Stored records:
--- START ---
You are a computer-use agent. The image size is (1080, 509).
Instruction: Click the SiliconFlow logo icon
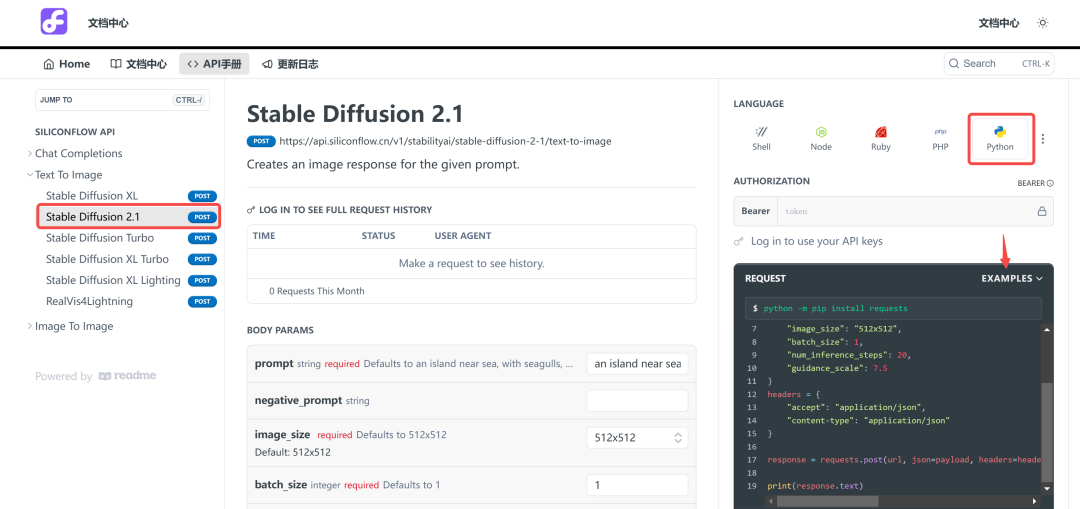pos(54,22)
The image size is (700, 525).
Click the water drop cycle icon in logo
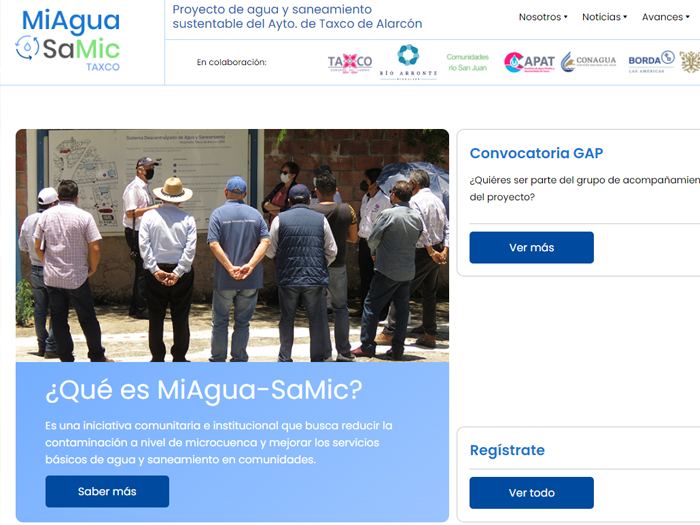[x=27, y=47]
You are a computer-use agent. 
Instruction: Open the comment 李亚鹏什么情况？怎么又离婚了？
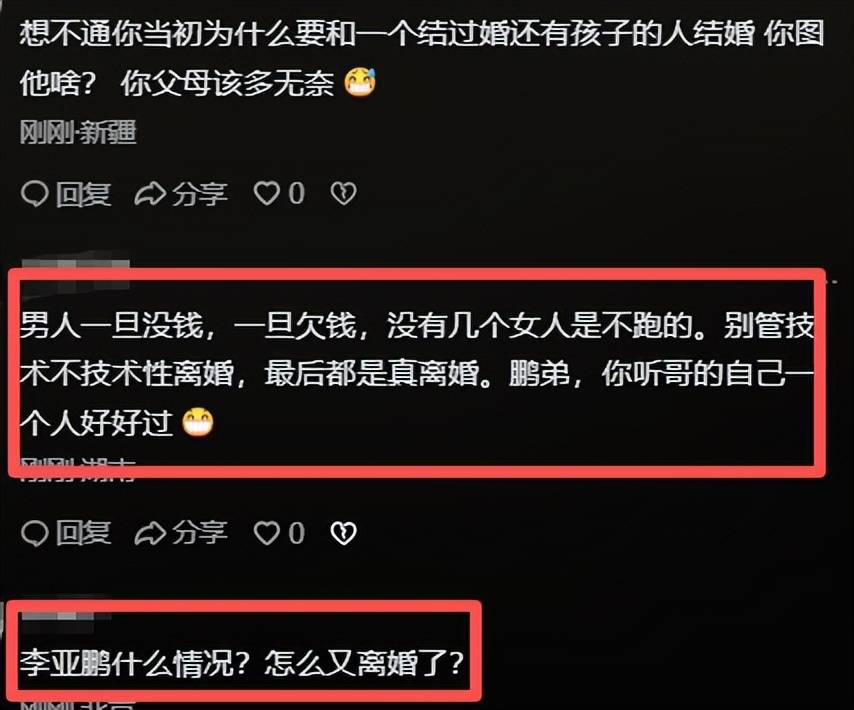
--- END ---
#### Work order:
Output all lines above precisely. Pictures are to be left out.

#### Finished exercise:
You are a computer-use agent. The image size is (1080, 509).
Instruction: Click the SiliconFlow logo icon
pos(54,22)
The image size is (700, 525).
Click the water drop cycle icon in logo
[x=27, y=47]
You are a computer-use agent. 
Instruction: Open the comment 李亚鹏什么情况？怎么又离婚了？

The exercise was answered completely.